The controversies in the abovementioned studies can be related to different methods of plaque sampling from different sites with different periodontal health status. The inflammatory status of the sampling site can affect the bacterial composition. Since most HIV-positive patients receive highly active antiretroviral therapy (HAART), the microbial diversity in the samples of HIV-positive subjects has been reported to be reduced [13].

As mentioned earlier, the fluctuations in the quantity of bacterial species in the oral flora can, in some instances, lead to periodontal [25] and malignant lesions [26]. This effect can be amplified when accompanied by other factors including NLRP3 in developing periodontitis [27] and genetic polymorphisms, such as MTHFR mutations, which is an important factor to consider for oral cancer [28]. Furthermore, the patients’ periodontal biotype is of critical importance in the prognosis of periodontal diseases [29, 30]. In general, in order to improve the oral health status of patients with HIV infections, aside from considering only oral bacterial profile fluctuations, we recommend the comprehensive evaluation of the patients’ other risk factors.
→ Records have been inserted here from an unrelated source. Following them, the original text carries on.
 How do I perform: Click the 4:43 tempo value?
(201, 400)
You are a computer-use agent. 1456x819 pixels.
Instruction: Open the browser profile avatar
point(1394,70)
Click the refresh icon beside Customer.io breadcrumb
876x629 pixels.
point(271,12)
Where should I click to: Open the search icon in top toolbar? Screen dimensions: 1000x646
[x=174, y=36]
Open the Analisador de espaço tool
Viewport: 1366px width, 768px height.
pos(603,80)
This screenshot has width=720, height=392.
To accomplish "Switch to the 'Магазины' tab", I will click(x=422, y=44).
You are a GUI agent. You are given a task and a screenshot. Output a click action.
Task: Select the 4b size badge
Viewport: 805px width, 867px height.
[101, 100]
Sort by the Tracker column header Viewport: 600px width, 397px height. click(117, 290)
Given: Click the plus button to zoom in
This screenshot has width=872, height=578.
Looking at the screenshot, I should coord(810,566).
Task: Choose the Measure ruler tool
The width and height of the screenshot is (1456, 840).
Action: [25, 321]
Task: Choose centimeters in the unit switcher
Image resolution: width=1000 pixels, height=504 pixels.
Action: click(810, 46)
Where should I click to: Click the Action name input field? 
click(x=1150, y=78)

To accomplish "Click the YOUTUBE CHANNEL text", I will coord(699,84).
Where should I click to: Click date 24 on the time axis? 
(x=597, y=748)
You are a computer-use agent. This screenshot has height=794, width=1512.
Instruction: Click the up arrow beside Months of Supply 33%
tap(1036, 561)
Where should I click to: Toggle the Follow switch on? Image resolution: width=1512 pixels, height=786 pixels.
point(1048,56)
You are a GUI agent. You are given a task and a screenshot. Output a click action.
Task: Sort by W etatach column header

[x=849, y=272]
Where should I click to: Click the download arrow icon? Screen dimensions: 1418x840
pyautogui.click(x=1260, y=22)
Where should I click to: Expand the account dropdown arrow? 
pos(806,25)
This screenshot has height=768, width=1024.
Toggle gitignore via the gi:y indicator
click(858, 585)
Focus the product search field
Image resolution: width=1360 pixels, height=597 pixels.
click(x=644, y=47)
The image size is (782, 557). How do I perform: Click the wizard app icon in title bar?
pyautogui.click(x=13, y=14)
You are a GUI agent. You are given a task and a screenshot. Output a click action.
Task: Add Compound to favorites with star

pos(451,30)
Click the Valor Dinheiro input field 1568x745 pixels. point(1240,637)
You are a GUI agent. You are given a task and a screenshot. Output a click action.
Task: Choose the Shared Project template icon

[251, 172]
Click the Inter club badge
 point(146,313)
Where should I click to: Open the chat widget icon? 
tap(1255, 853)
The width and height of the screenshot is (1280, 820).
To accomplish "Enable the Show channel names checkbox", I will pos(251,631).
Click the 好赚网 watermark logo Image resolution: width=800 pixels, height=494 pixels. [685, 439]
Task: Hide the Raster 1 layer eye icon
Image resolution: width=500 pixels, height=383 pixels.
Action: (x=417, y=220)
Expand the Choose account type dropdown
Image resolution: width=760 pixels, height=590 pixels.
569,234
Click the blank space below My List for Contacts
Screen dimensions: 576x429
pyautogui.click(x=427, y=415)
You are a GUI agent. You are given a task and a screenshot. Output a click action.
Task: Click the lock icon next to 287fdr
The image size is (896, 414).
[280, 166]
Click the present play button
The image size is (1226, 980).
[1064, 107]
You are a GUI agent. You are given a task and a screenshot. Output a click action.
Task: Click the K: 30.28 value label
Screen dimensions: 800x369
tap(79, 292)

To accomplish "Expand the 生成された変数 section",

In this study, due to the funding issues, 30 species of common oral bacteria were evaluated, which can be considered as a limitation. To better confirm the outcomes of this study, larger sample sizes with a wider spectrum of bacterial evaluation is recommended for the future studies.

6. Conclusion

The following conclusions were drawn from this study:(1)There was no significant relationship found between the prevalence of most of the detected bacterial species with CD4 level, T lymphocyte level, and hepatitis B and C incidence, except for some limited species in HIV-positive patients.(2)The diversity of the detected bacteria was more in the dental plaque, while their density was more noticeable in the tongue plaque.(3)Some bacteria such as Streptococcus genus, S. mutans, S. salivarius, S. sanguinis, Lactobacillus, E. faecalis, and Veillonella were very prevalent in both tongue and dental plaques.(4)In addition, some other bacterial species such as Actinobacterium, Synergistates, Eubacterium, Abiotrophia, Parumonas, Leptotrichia, Solobacterium, and Dialister were dominant in the dental plaque, while the tongue plaque was depleted from the mentioned bacteria.

Abbreviations

HBV:Hepatitis B virus
HCV:Hepatitis C virus.

Data Availability

The datasets of this study are available by the corresponding author in a reasonable request.

Disclosure

This manuscript is based on the thesis by Dr.Samira Amookhteh. The funding source did not have any role in the study design, data interpretation, and manuscript preparation.

Conflicts of Interest

The authors declare no conflicts of interest.

Acknowledgments

The authors thank the Vice-Chancellor of Shiraz University of Medical Sciences for supporting this research (Grant no. 14183). The authors also thank the Center for Research Improvement of the School of Dentistry for the statistical analysis and Dr. Shahram Hamedani for his helpful recommendations. This research was funded by the Vice-Chancellor of Shiraz University of Medical Sciences.